Generalized Advantage Estimation (GAE)

The Bias-Variance Tradeoff

How do we estimate the advantage $\hat{A}_t$ ? There are many options:

Monte Carlo (high variance, no bias):

\hat{A}_t^{MC} = G_t - V(s_t) = \sum_{k=0}^{T-t} \gamma^k r_{t+k} - V(s_t)

TD(0) (low variance, high bias):

\hat{A}_t^{TD} = r_t + \gamma V(s_{t+1}) - V(s_t) = \delta_t

where $\delta_t = r_t + \gamma V(s_{t+1}) - V(s_t)$ is the TD residual.

Monte Carlo uses the actual return (accurate but noisy). TD uses the value estimate (smooth but biased by $V$ errors).

GAE: The Best of Both Worlds

Generalized Advantage Estimation (Schulman et al., 2016) interpolates between these extremes with a parameter $\lambda \in [0, 1]$ :

\hat{A}_t^{GAE(\gamma, \lambda)} = \sum_{k=0}^{T-t} (\gamma \lambda)^k \delta_{t+k}

This can be written recursively:

\hat{A}_t^{GAE} = \delta_t + \gamma \lambda \hat{A}_{t+1}^{GAE}

The Role of $\lambda$

$\lambda$	Equivalent to	Bias	Variance
$\lambda = 0$	TD(0): $\hat{A}_t = \delta_t$	High	Low
$\lambda = 1$	Monte Carlo: $\hat{A}_t = G_t - V(s_t)$	None	High
$0 < \lambda < 1$	Weighted mix of n-step returns	Medium	Medium

GAE in the PPO Pipeline

The full PPO training loop:

Collect rollout data with current policy $\pi_{\theta_\text{old}}$
Compute TD residuals: $\delta_t = r_t + \gamma V_\phi(s_{t+1}) - V_\phi(s_t)$
Compute GAE advantages: $\hat{A}_t = \sum_k (\gamma\lambda)^k \delta_{t+k}$
Compute targets for the value function: $G_t = \hat{A}_t + V_\phi(s_t)$
Run multiple epochs of mini-batch updates on $L^{CLIP}$ and the value loss

Why Not Just Monte Carlo?

In LLM training (RLHF), episodes can be long (hundreds of tokens).

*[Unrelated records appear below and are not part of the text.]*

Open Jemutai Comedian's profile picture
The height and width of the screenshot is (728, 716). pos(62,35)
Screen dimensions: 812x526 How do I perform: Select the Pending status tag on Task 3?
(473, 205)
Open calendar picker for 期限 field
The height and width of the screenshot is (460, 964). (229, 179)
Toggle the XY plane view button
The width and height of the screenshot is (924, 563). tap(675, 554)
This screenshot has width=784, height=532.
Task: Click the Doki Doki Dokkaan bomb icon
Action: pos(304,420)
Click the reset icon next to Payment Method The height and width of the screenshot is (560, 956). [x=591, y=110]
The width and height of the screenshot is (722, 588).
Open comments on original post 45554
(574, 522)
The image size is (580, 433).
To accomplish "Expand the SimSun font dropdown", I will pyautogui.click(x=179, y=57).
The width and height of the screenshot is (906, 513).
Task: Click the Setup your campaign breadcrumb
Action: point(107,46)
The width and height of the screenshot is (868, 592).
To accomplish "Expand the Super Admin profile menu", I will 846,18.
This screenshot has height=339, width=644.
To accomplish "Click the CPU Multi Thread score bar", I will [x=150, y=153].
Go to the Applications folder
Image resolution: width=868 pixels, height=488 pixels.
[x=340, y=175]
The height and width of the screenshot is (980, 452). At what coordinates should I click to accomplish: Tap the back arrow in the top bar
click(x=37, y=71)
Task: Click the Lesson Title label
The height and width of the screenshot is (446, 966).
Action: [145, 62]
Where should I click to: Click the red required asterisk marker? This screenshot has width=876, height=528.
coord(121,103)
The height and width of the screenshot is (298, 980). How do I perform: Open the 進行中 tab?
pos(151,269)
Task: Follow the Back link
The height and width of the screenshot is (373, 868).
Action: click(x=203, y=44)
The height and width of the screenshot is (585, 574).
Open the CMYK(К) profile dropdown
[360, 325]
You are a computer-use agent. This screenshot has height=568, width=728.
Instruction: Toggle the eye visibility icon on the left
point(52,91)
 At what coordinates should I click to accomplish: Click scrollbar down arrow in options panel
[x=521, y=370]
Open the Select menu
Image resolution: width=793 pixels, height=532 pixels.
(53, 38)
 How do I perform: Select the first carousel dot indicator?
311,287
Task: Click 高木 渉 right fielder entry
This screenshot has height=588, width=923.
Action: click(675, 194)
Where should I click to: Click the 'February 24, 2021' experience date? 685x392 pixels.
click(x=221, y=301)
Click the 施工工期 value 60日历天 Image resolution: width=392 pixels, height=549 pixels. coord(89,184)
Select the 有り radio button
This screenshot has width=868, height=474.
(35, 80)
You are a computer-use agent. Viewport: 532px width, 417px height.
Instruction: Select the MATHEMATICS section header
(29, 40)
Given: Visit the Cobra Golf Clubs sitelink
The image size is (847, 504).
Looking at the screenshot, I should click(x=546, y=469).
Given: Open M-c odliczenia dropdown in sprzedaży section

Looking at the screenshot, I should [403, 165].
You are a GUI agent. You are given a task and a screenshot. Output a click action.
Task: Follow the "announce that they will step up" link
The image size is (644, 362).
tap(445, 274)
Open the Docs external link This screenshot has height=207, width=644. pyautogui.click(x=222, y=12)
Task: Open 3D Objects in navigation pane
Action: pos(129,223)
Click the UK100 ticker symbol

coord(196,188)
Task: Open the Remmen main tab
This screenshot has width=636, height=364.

Monte Carlo returns have very high variance because each token’s reward signal is buried under the noise of all future tokens.

GAE with $\lambda < 1$ exponentially downweights distant TD residuals, giving a much cleaner signal for credit assignment — which token actually contributed to the reward?